Sommes-nous en train de faire dire aux dispositions constitutionnelles de l’article 36 ce qu’elles n’ont jamais prévu ? L’actualité récente semble nous rediriger et nous installer, avec regret, dans ce débat dont on aurait pu nous faire l’économie.
A un moment où tous les regards sont tournés vers les mesures et actions que compte entreprendre le Président de la République pour la mise en œuvre de la Décision n° 1/C/2024 du 15 février 2024, ce débat sur l’article 36 nous apparait superfétatoire et surabondant. Mais, puisqu’on nous y invite, nous avons décidé de prendre notre plume pour apporter notre contribution.
En effet, aujourd’hui, la double question sur le bout des lèvres des sénégalaises et sénégalais se résume en ces termes : A quand le début de la campagne électorale et la tenue du scrutin ?
Quid du statut du Président Macky Sall au-delà de la date tant redoutée du 02 avril 2024 ?
En 1963, pour la première fois, le constituant dérivé aménage un nouvel article ainsi libellé :
-Alinéa 1 er : « Le Président de la République élu entre en fonction après la proclamation définitive de son élection et l’expiration du mandat de son prédécesseur. »
-Alinéa 2 : « Le Président de la République en exercice reste en fonction jusqu’à l’installation de son successeur ».
A la faveur de la Loi n°78-60 du 28 décembre 1978 modifiant la Constitution, l’article 30 de la Constitution s’est vu densifiée d’un alinéa 3 ainsi libellé : « Au cas où le Président de la République élu décède, se trouve définitivement empêché ou renonce au bénéfice de son élection avant son entrée en fonction, il est procédé à de nouvelles élections dans les quarante- cinq jours qui suivent ».
Avec l’entrée en vigueur de la nouvelle Constitution de 2001, ces dispositions trouvent leur siège à l’article 36 et demeurent encore inchangées. Au-delà de ce bref rappel de l’archéologie de l’article 36 de la Constitution, il devient possible d’en délivrer les véritables soubassements.
A notre avis, une bonne compréhension des dispositions de l’article 36 de la Constitution nécessite de porter un regard attentif sur son environnement général (I) et sur sa structure propre (II).
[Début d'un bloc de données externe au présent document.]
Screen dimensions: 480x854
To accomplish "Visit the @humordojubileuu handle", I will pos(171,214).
I- L’environnement général de l’article 36
L’article 36 de la Constitutionne tombe pas du ciel, il ne naît pas non plus des choux. A la vérité, il s’insère dans un environnement plus global qui lui donne tout son sens. Il fait partie intégrante du Titre III de la Constitution de 2001, intitulé « Du Président de la République ».
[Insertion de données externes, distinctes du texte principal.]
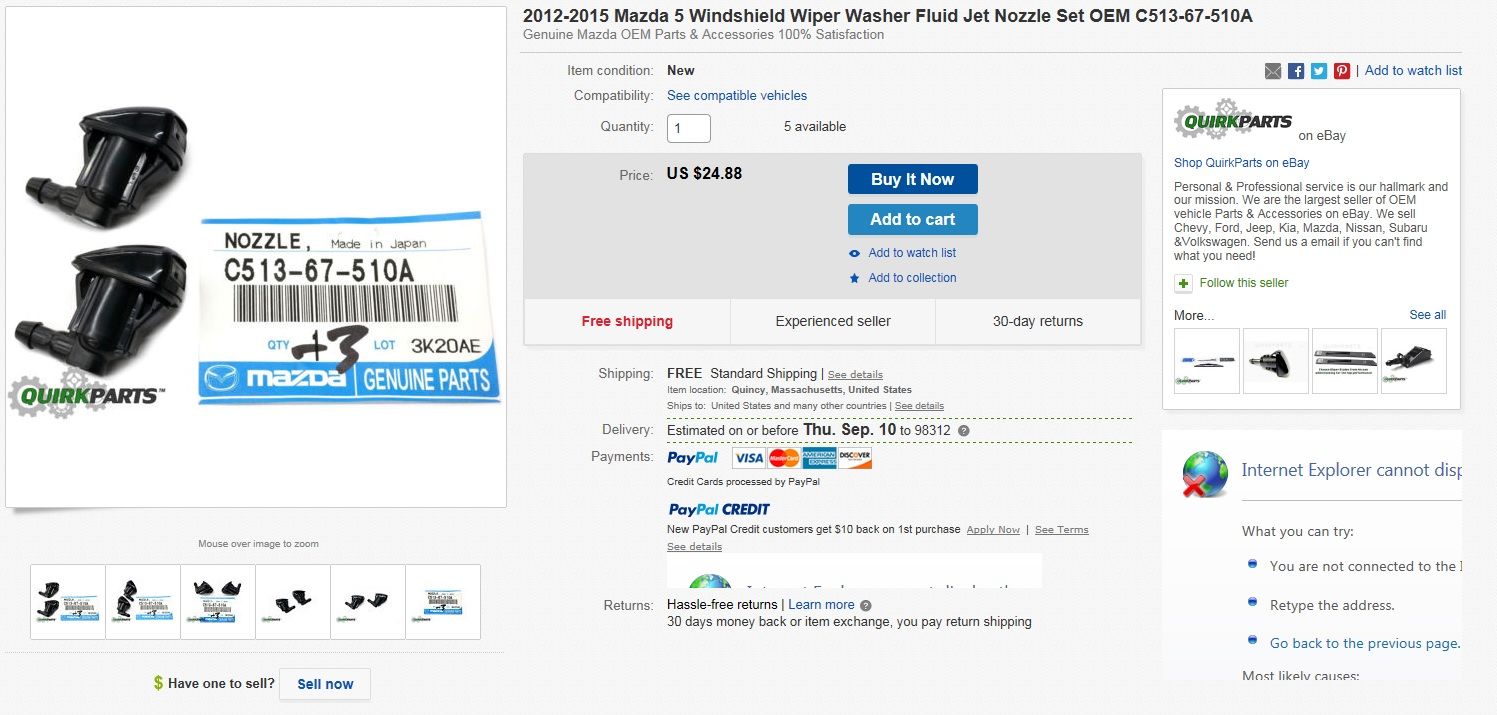
Task: Click into the Quantity input box
Action: 689,128
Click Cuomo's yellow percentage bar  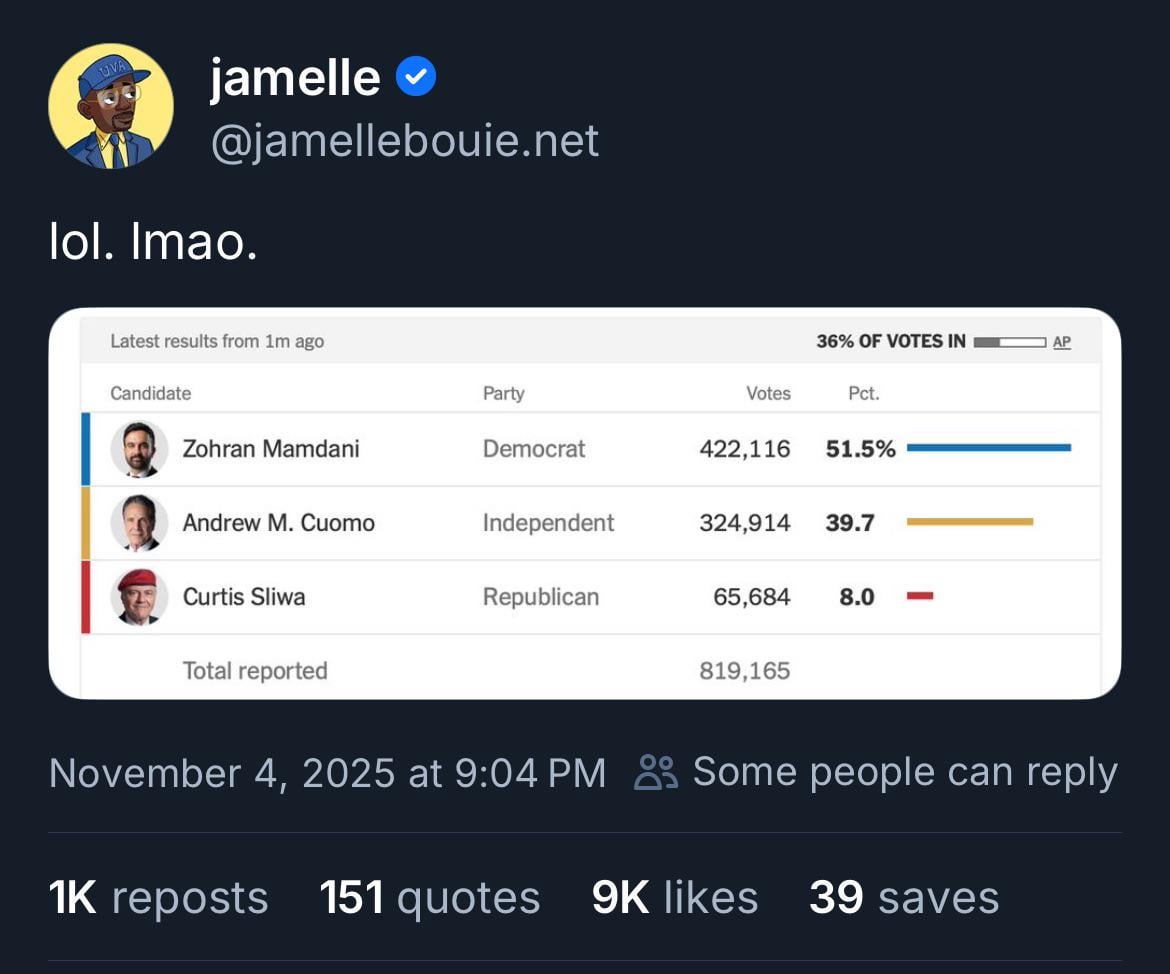[969, 522]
Comment pourrait-on détacher sa bonne compréhension d’une lecture combinée des articles précédents 29, 31, 34 et 35 de la Constitution.
Au regard de l’alinéa 2 de l’article 29, le décès d’un des candidats entraîne le dépôt de nouvelles candidatures et cela à tout moment. Dans ce cas de figure, le Conseil constitutionnel reporte l’élection à une nouvelle date (alinéa 3).
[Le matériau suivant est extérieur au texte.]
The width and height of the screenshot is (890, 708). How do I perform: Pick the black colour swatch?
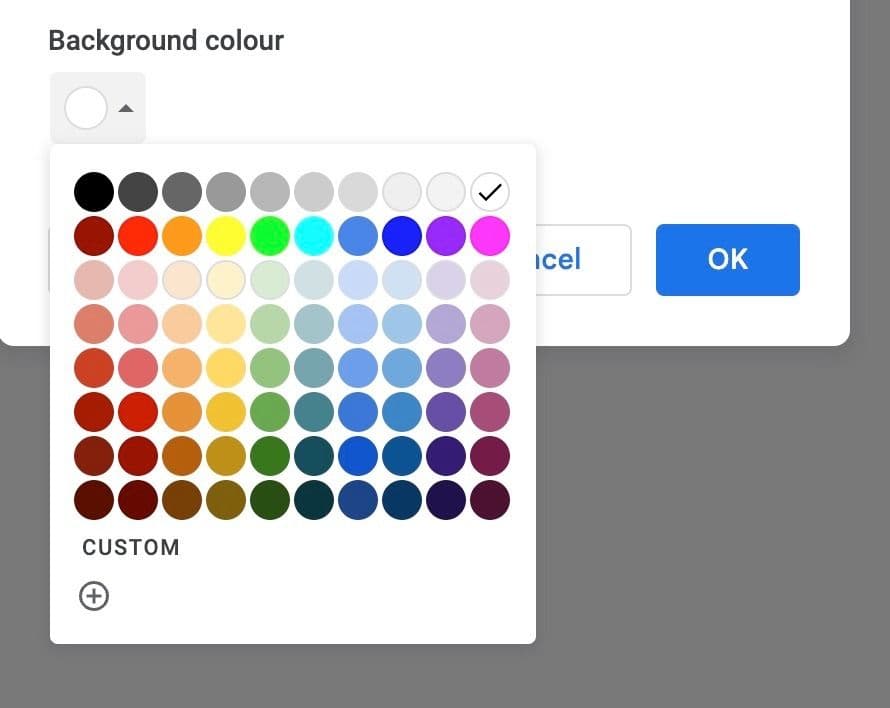coord(94,192)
L’article 31, alinéa 2, quant à lui, organise les modalités de mise en œuvre de la vacance et la tenue du scrutin dans les soixante jours au moins et quatre-vingt-dix jours au plus, après constatation de la vacance par le Conseil constitutionnel. La fixation d’une nouvelle date du scrutin est clairement aménagée par l’article 34 de notre Charte fondamentale.
En son alinéa 4, l’article 34 dispose que : « Dans les cas précédents, le Conseil constitutionnel constate le décès, l’empêchement définitif ou le retrait et fixe une nouvelle date du scrutin. ». Ces deux cas sont ceux prévus aux alinéas 2 et 3 dudit article. L’article 5 vient renforcer ce dispositif. Son alinéa 5 prévoit la possibilité d’une annulation de l’élection. Dans ce cas, « il est procédé à un nouveau tour du scrutin dans les vingt et un jours francs qui suivent ».
II- La structure propre de l’article 36:
A la suite des articles 29, 31, 34 et 35 de la Constitution, l’article 36 apparait comme leur prolongement, comme la suite logique desdits articles le précédant dans une symphonie parfaite. Il tire les conséquences de la mise en œuvre achevée du processus enclenché par ces quatre articles. L’alinéa 1 de l’article 36 nous renseigne sur deux choses essentielles et intrinsèquement liées.
D’une part, l’entrée en fonction du Président nouvellement élu est assujettie à la condition de la proclamation définitive de son élection (par les soins du Conseil Constitutionnel).
D’autre part, cette entrée en fonction du Président nouvellement élu est tributaire de l’expiration du mandat de son prédécesseur.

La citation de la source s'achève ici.